[Pixel coordinate grounding data]
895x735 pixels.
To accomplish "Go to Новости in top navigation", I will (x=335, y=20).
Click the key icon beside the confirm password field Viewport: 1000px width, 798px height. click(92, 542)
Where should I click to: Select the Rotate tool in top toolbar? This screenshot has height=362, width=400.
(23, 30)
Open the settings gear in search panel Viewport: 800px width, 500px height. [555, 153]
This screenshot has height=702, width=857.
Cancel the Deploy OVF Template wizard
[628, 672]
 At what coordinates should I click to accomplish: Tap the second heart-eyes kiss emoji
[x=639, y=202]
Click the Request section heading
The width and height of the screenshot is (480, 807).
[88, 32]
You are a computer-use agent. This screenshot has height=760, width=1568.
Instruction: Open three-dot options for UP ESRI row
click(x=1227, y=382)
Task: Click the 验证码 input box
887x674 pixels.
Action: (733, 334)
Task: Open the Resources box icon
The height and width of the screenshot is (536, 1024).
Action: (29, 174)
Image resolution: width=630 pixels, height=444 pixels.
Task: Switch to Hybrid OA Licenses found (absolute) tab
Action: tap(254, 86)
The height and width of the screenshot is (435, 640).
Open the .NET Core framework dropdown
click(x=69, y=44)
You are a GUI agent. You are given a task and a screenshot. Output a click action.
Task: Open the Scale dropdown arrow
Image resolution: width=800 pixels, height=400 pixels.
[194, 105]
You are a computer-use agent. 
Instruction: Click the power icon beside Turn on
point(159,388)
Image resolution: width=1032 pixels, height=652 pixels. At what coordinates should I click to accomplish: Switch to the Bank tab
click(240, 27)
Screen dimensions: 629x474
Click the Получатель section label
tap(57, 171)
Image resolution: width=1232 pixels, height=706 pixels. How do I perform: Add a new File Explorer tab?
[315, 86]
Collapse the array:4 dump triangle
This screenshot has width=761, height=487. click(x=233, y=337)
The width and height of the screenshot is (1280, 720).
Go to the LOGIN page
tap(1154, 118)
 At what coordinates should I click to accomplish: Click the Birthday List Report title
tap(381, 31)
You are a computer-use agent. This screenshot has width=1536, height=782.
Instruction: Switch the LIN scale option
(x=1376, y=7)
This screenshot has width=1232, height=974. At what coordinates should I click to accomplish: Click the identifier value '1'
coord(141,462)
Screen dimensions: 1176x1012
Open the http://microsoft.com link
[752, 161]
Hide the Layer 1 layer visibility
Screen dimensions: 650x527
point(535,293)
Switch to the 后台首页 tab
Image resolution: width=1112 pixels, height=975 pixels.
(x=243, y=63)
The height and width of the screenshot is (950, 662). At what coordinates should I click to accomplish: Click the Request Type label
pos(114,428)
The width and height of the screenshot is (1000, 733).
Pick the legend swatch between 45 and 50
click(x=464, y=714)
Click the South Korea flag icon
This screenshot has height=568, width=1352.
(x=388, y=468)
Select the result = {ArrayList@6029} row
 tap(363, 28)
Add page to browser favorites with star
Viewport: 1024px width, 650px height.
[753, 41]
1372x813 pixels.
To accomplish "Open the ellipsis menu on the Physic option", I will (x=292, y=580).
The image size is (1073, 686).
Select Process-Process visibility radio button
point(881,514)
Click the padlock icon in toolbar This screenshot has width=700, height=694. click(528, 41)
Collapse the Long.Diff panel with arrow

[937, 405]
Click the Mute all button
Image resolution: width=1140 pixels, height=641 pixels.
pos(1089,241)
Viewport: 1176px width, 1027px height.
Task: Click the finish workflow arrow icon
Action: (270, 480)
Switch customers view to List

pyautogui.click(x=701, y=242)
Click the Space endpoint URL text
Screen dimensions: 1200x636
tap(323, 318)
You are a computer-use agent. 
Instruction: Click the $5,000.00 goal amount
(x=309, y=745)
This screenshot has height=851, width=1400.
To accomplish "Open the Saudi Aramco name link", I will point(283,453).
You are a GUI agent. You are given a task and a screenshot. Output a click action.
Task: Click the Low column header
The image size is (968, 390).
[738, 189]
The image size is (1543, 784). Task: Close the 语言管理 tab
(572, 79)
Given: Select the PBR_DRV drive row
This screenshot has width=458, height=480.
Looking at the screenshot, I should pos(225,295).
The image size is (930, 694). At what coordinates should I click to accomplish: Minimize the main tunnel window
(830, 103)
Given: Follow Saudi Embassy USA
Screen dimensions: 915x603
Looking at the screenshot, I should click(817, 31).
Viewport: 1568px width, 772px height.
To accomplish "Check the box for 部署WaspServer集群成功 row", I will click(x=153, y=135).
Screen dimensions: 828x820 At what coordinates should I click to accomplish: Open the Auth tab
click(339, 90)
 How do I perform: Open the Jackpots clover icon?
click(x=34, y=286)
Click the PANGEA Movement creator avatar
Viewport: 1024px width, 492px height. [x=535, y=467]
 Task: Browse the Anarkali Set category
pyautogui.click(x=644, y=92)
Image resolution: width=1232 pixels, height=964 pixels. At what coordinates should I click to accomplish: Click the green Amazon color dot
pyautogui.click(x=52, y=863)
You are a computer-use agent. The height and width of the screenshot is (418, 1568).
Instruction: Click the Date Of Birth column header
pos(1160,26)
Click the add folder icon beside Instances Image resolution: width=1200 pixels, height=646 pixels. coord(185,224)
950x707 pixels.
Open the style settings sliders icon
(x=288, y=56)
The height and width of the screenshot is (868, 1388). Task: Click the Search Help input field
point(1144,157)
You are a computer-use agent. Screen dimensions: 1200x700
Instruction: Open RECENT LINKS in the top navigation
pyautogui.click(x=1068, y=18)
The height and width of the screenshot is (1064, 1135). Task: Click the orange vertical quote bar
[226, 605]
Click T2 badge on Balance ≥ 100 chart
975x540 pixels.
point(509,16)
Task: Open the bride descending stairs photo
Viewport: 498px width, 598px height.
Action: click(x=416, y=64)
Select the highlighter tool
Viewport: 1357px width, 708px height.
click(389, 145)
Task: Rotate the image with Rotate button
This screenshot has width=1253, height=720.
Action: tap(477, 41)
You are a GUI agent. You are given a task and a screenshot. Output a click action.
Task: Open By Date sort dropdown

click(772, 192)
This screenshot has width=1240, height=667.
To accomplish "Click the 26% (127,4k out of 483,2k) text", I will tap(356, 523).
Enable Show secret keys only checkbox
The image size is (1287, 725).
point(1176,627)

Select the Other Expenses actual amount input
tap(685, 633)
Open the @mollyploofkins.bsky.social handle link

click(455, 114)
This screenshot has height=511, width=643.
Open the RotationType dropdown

- [Task brief]: The answer is each line from the entries above in which the word "Saudi" occurs.

- [Solution]:
To accomplish "Open the Saudi Aramco name link", I will point(283,453).
Given: Follow Saudi Embassy USA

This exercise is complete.